The invention will now be described with reference to the accompany
drawings in which:
FIG. 1 is a schematic representation of an embodiment of the
present invention showing two columns for receiving a slurry
containing magnetic components which are removed from the slurry
and retained within the columns;
FIG. 2 is an isometric view, partially cutaway, of one column, and
shows a magnetic material comprising randomly oriented corrosion
resistant fibers adapted to separate the magnetic components from
the slurry;
FIG. 3 is an isometric view showing a plurality of such columns
disposed between magnetic pole pieces with a central magnetic core
and coil adapted to magnetize the pole pieces;
FIG. 4 is a three dimensional view, on an enlarged scale, of two of
the fibers shown in FIG. 2;
FIG. 5 is a view taken upon the line 5-5 in FIG. 4 looking in the
direction of the arrows;
FIG. 6A is a schematic representation showing a column similar to
the columns of FIG. 1 with means for magnetizing and demagnetizing
the magnetic material within the columns and having, also, means
for applying magnetic pulses to the material to effect vibration
thereof, there being shown, as well, also schematically, an eddy
current means for removing conductive materials, magnetic or
nonmagnetic, from a slurry; and
FIG. 6B is a graph showing a sinusoidal wave to provide a
slow-rising field for the eddy current means and a square wave to
provide a fast-rising field therefore.
Referring now to FIG. 1 a magnetic separator 1 is shown for
removing magnetic components, as steel particles or the like, from
a slurry containing water or some other vehicle as the fluid
carrier. The separator is useful to remove such magnetic components
which may appear in the slurry as a foreign matter, or, in some
instances, the magnetic components may be separated out for their
own use. The separator 1 illustrated consists of two nonmagnetic
casing tubes or columns designated 2 and 3, each of which contains
a corrosion resistant magnetic material 4, as shown in FIG. 2. As
explained hereinafter, there are times when two or more such
columns may be used; but, for purposes of explanation at this
point, it is necessary to refer to only one; and for that purpose
the explanation now to be made will be made with reference to the
column designated 2. The column 2 may be a single column, as that
shown in FIG. 2, or it may consist of the plurality of the
individual columns in FIG. 3 which may be connected in series or
parallel to provide a composite column 2.

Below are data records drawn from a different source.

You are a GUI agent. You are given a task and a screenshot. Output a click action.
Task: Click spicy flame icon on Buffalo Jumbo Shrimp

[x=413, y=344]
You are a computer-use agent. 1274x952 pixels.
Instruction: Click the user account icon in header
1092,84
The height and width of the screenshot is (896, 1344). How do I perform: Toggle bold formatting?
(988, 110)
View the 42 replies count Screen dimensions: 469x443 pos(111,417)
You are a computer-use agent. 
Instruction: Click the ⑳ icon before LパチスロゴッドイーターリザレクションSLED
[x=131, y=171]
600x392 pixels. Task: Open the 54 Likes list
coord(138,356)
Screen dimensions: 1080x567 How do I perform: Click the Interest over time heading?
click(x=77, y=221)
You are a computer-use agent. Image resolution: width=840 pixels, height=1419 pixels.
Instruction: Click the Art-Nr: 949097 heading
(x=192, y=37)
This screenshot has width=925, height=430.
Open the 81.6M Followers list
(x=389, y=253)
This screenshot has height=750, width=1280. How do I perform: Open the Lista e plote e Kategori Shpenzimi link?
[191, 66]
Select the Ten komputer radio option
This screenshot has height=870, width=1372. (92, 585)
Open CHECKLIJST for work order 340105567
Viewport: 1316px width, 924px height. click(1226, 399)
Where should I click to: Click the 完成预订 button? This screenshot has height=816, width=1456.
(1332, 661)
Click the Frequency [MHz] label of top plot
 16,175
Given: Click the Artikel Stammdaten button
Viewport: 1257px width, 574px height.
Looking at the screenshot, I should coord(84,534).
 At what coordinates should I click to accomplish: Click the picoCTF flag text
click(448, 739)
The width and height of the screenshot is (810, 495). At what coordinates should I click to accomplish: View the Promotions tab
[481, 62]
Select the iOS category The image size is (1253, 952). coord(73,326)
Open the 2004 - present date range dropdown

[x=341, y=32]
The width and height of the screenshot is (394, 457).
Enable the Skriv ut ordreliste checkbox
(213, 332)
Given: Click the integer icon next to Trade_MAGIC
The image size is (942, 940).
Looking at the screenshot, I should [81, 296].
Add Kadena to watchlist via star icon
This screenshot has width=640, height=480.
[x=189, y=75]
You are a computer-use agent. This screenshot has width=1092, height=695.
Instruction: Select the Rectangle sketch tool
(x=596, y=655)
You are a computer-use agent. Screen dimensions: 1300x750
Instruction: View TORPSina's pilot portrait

A preferred magnetic material 4 is a fine steel wool of magnetic
grade stainless steel (other corrosion resistant ferromagnetic
wools as nickel or others may be used) adapted to provide a
plurality of paths therethrough to effect intimate contact between
the slurry and the magnetic material, the slurry being introduced
to the column through an inlet 5 and being removed therefrom
through an outlet 5'. The steel wool is compressed to a density
which gives it the desired specific magnetic reluctance, and, as
later discussed herein, enough magnetic flux leaks through the
voids between individual randomly oriented steel wool strands to
create a column having a large number of regions of high magnetic
gradient. The column 2 is subjected to a magnetic field by placing
it with a coil 6, or the magnetizing means may be a yoke comprising
a core 8 coupled at the ends thereof to a pair of pole plates 9 and
10. The fibrous material 4 is compressed to a density sufficiently
high to provide a multiplicity of regions of very high magnetic
field gradient within the column to attract and retain the magnetic
components; it has been found, for present purposes, that the
material should be compressed to achieve a specific permeability of
the order of one-fourth to three-fourths the bulk reluctance of the
steel wool or other ferromagnetic material of which the material 4
is made.
The present invention is, thus, adapted to provide a large number
of regions of high magnetic field gradient, as more particularly
explained hereinafter, along the paths of travel of the slurry to
attract and retain the magnetic components. To affect the slurry,
the regions mentioned must exist in the space through which the
slurry passes in its movement through the column 2. If, for
example, the reluctance of the magnetic material 4 in the column is
nearly equal to the bulk reluctance thereof, the magnetic flux will
be confined to the interior of the material 4; and little or no
flux (i.e. environmental or background field) will be found in the
path of travel of the slurry. On the other hand, as the amount of
magnetic material approaches zero, the reluctance of the column
will approach the reluctance of air, resulting in low flux density
in the column 2 and effectively no regions of high magnetic field
gradient. Thus, if the reluctance is too low, there is, in effect,
a magnetic short circuit; and if it is too high, there is an open
circuit. Magnetic steel wool is particularly suited for present
purposes because the individual strands of the wool have
directional and other discontinuities that cause magnetic flux to
leave a strand and pass through the adjacent space. Thus, as the
slurry passes axially through the column 2, the paths of travel
provide intimate contact between the slurry and the magnetic
material 4 at a multiplicity of regions of very high magnetic field
gradient.
As previously mentioned, the vehicle or carrier fluid of the slurry
can be water. Although other carrier fluids are of interest, water
slurries are commercially of great importance; and it is necessary,
when removing magnetic components, as here, from water or other
corrosive slurries, that the material 4 used be corrosion
resistant. Corrosion is particularly harmful in separators of the
present type because, in addition to destroying the complete fibers
of the wool, it has the immediate effect of removing the serrated
edges of the wool upon which the effectiveness of the present
devices to a considerable extent depends, as later discussed in
greater detail with particular reference to FIGS. 4 and 5. To
prevent the harmful effects of corrosion in the present device, a
magnetic grade stainless steel wool is used as the material 4.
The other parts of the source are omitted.